São Paulo — As exportações brasileiras de veículos somaram 39,8 mil unidades em agosto. O dado representa alta de 2,2% sobre julho e queda de 31,7% na comparação com o mesmo mês de 2025. Naquele período foram embarcadas 58,2 mil unidades. Os dados foram divulgados pela Anfavea na terça-feira, 8.
A retração foi registrada em todos os segmentos. As exportações de automóveis caíram 36,9% na comparação anual, de 46,2 mil para 29,1 mil unidades. As de comerciais leves recuaram 7,2%, para 8 mil veículos. E as de caminhões tiveram queda de 20,6%, para 2,2 mil unidades. As exportações de ônibus diminuíram 28,9%, para 494 unidades.

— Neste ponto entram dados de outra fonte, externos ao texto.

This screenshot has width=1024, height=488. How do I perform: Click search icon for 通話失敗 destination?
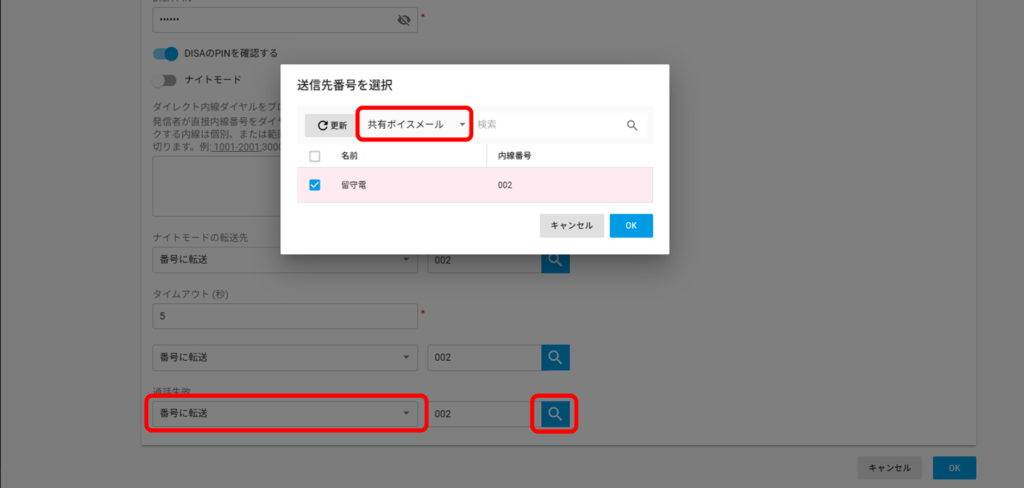(x=555, y=413)
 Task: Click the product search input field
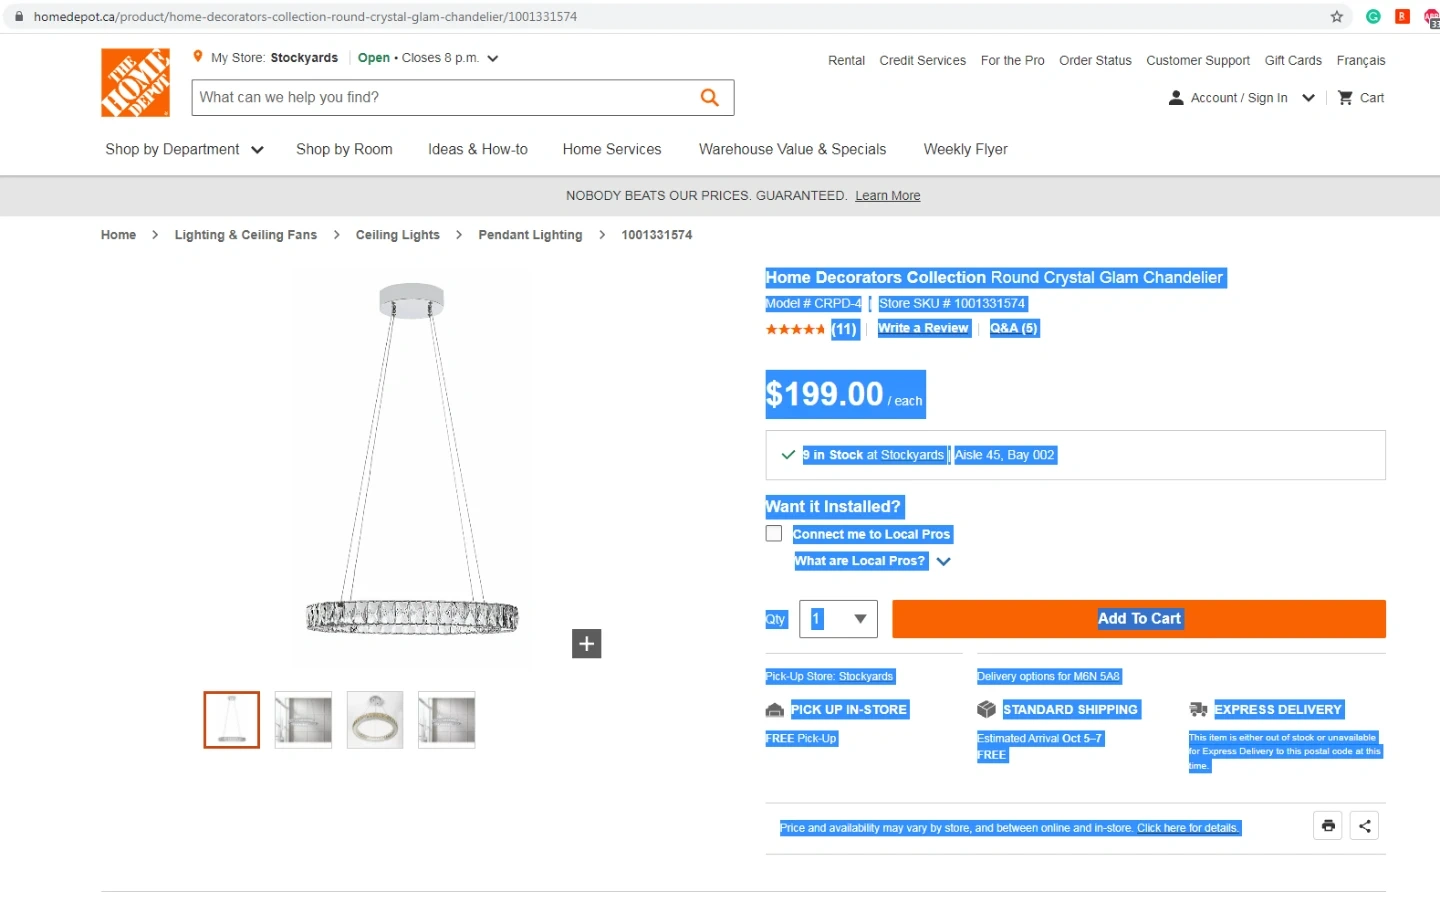click(440, 97)
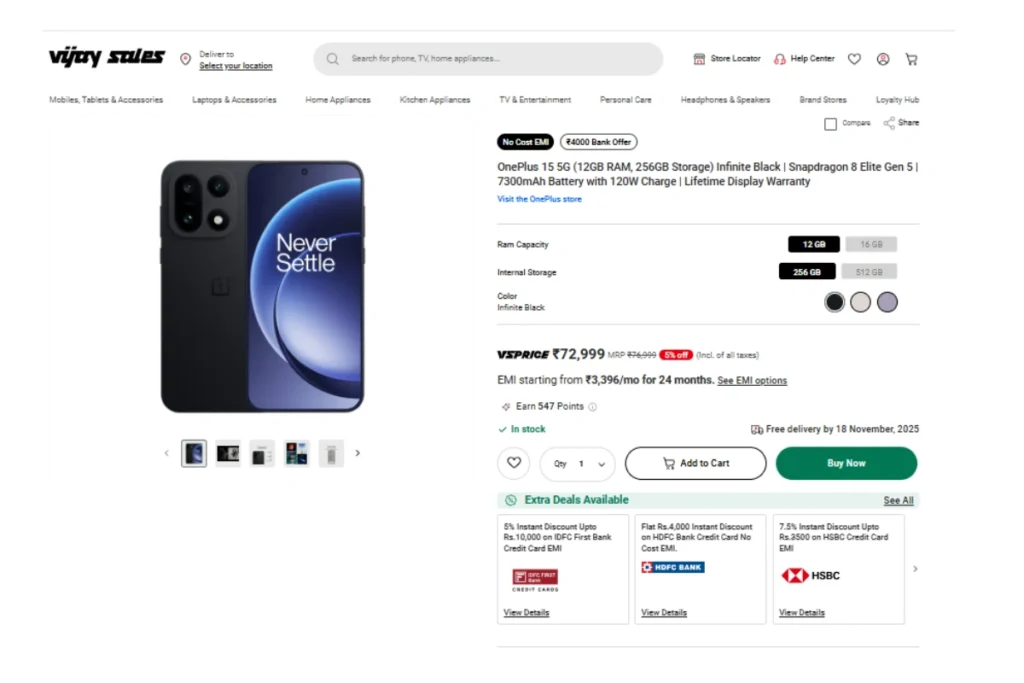Open Help Center headset icon
The height and width of the screenshot is (683, 1024).
click(780, 59)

No acumulado de janeiro a agosto, o Brasil exportou 294,1 mil autoveículos, queda de 22,9% sobre as 381,3 mil unidades embarcadas no mesmo período de 2025.
Os automóveis representam a maior parte do recuo, com 220,8 mil unidades exportadas no ano, 24,2% a menos do que as 291,3 mil do ano passado. Os comerciais leves somaram 55,1 mil unidades, queda de 17,1%, e caminhões totalizaram 15 mil, retração de 21%. As exportações de ônibus chegaram a 3 mil 174 unidades, queda de 30,3%.
Argentina concentra queda
Para Igor Calvet, presidente da Anfavea, o desempenho das exportações é um dos principais pontos negativos do mercado brasileiro este ano.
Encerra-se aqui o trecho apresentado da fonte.